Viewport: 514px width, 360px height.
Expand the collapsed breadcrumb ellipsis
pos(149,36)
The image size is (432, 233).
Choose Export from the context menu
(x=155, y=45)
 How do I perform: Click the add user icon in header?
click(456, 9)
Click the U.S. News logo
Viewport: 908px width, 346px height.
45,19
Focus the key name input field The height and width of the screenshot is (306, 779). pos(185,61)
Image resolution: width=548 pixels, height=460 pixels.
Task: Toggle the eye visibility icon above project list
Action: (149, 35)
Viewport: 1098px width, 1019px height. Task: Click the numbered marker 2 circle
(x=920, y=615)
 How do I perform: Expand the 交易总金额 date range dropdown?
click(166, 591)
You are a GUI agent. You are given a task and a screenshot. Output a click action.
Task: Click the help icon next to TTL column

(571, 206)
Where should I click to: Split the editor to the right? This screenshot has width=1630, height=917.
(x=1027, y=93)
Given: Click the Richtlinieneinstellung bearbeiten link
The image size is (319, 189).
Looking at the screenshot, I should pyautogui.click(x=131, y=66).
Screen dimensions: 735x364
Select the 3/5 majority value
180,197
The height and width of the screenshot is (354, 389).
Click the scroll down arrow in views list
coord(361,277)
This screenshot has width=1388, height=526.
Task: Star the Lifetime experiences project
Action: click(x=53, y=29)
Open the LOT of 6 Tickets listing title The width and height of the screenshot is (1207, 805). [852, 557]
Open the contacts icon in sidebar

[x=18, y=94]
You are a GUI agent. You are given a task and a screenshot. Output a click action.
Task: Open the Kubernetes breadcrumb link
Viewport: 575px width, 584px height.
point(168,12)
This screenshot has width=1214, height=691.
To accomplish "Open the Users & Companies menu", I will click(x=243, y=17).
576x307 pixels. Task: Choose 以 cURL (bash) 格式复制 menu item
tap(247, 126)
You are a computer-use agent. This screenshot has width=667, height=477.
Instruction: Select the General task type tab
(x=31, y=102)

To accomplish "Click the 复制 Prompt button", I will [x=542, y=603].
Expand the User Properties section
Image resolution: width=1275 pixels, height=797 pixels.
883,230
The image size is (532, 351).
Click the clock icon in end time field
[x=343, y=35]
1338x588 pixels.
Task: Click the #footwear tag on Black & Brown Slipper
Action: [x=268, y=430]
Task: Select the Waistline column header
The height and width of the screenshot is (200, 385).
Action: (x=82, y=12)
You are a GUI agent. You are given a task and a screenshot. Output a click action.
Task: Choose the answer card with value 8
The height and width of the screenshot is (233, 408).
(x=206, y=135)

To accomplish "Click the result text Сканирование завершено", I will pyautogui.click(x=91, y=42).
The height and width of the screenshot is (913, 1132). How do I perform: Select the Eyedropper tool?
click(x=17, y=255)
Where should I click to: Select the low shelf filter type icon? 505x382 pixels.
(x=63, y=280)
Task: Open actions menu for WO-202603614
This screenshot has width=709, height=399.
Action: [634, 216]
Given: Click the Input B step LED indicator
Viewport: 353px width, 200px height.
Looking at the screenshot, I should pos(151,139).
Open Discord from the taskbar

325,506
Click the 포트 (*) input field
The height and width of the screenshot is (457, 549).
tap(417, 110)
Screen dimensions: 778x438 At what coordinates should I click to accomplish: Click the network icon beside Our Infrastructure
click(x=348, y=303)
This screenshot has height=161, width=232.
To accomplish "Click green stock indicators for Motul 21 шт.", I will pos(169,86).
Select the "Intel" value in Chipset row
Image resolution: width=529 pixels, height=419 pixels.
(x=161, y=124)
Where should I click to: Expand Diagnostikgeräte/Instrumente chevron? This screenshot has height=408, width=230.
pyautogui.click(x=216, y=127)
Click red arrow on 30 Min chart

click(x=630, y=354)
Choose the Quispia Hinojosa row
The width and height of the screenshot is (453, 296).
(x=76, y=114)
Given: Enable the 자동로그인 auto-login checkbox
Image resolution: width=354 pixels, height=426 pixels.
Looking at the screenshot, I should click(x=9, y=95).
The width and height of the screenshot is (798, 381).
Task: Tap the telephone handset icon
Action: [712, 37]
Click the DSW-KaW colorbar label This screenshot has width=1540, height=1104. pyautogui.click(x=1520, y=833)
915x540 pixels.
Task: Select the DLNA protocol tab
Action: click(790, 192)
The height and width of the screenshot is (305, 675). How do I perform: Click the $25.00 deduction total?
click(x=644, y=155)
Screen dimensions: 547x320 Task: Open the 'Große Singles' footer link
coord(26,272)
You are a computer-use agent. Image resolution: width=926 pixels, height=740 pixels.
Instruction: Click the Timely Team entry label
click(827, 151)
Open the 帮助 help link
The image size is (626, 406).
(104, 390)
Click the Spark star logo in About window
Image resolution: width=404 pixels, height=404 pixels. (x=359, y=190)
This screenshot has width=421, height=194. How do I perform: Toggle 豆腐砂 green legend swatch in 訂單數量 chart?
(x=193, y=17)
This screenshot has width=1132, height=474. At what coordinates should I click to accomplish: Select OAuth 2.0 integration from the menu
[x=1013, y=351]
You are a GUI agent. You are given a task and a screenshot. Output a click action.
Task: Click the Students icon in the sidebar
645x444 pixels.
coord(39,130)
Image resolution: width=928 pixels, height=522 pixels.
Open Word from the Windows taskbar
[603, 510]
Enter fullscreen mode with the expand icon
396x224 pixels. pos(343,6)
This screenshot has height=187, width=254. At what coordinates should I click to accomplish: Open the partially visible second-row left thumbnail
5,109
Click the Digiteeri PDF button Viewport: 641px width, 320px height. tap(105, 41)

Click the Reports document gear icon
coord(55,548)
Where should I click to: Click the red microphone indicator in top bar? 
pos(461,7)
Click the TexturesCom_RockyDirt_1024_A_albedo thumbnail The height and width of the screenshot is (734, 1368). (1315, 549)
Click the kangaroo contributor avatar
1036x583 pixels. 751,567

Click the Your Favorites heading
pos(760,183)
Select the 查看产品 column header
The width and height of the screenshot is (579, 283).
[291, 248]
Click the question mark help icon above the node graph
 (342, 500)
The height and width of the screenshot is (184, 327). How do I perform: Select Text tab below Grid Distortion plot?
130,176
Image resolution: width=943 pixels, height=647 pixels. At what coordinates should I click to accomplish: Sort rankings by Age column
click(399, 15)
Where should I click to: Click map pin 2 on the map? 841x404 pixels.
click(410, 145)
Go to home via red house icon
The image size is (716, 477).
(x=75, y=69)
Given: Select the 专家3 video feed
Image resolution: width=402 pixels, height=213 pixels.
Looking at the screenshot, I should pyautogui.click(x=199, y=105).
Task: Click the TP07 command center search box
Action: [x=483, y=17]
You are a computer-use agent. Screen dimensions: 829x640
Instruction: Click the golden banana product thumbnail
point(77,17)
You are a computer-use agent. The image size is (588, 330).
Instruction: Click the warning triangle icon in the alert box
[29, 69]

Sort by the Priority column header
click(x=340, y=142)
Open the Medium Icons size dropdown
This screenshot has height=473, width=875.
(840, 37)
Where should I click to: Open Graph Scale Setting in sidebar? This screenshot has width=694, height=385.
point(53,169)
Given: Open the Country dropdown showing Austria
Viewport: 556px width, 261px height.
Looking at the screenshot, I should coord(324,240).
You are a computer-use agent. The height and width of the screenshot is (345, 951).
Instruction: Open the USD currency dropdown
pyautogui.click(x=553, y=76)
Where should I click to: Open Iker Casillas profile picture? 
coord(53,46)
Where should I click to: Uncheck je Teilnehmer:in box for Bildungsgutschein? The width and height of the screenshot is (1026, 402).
☆ ☆ ☆ ☆ ☆
• Written task: Can you reproduce the records starting at the line that contains "You are a computer-use agent. This" and ending at the line that contains "(x=76, y=114)", substituting "Goal" for "Instruction" and leaving everything else unchanged?

• Finished task:
You are a computer-use agent. This screenshot has width=667, height=477.
Goal: Select the General task type tab
(x=31, y=102)

To accomplish "Click the 复制 Prompt button", I will [x=542, y=603].
Expand the User Properties section
Image resolution: width=1275 pixels, height=797 pixels.
883,230
The image size is (532, 351).
Click the clock icon in end time field
[x=343, y=35]
1338x588 pixels.
Task: Click the #footwear tag on Black & Brown Slipper
Action: [x=268, y=430]
Task: Select the Waistline column header
The height and width of the screenshot is (200, 385).
Action: (x=82, y=12)
You are a GUI agent. You are given a task and a screenshot. Output a click action.
Task: Choose the answer card with value 8
The height and width of the screenshot is (233, 408).
(x=206, y=135)

To accomplish "Click the result text Сканирование завершено", I will pyautogui.click(x=91, y=42).
The height and width of the screenshot is (913, 1132). How do I perform: Select the Eyedropper tool?
click(x=17, y=255)
Where should I click to: Select the low shelf filter type icon? 505x382 pixels.
(x=63, y=280)
Task: Open actions menu for WO-202603614
This screenshot has width=709, height=399.
Action: [634, 216]
Given: Click the Input B step LED indicator
Viewport: 353px width, 200px height.
Looking at the screenshot, I should pos(151,139).
Open Discord from the taskbar

325,506
Click the 포트 (*) input field
The height and width of the screenshot is (457, 549).
tap(417, 110)
Screen dimensions: 778x438 At what coordinates should I click to accomplish: Click the network icon beside Our Infrastructure
click(x=348, y=303)
This screenshot has height=161, width=232.
To accomplish "Click green stock indicators for Motul 21 шт.", I will pos(169,86).
Select the "Intel" value in Chipset row
Image resolution: width=529 pixels, height=419 pixels.
(x=161, y=124)
Where should I click to: Expand Diagnostikgeräte/Instrumente chevron? This screenshot has height=408, width=230.
pyautogui.click(x=216, y=127)
Click red arrow on 30 Min chart

click(x=630, y=354)
Choose the Quispia Hinojosa row
The width and height of the screenshot is (453, 296).
(x=76, y=114)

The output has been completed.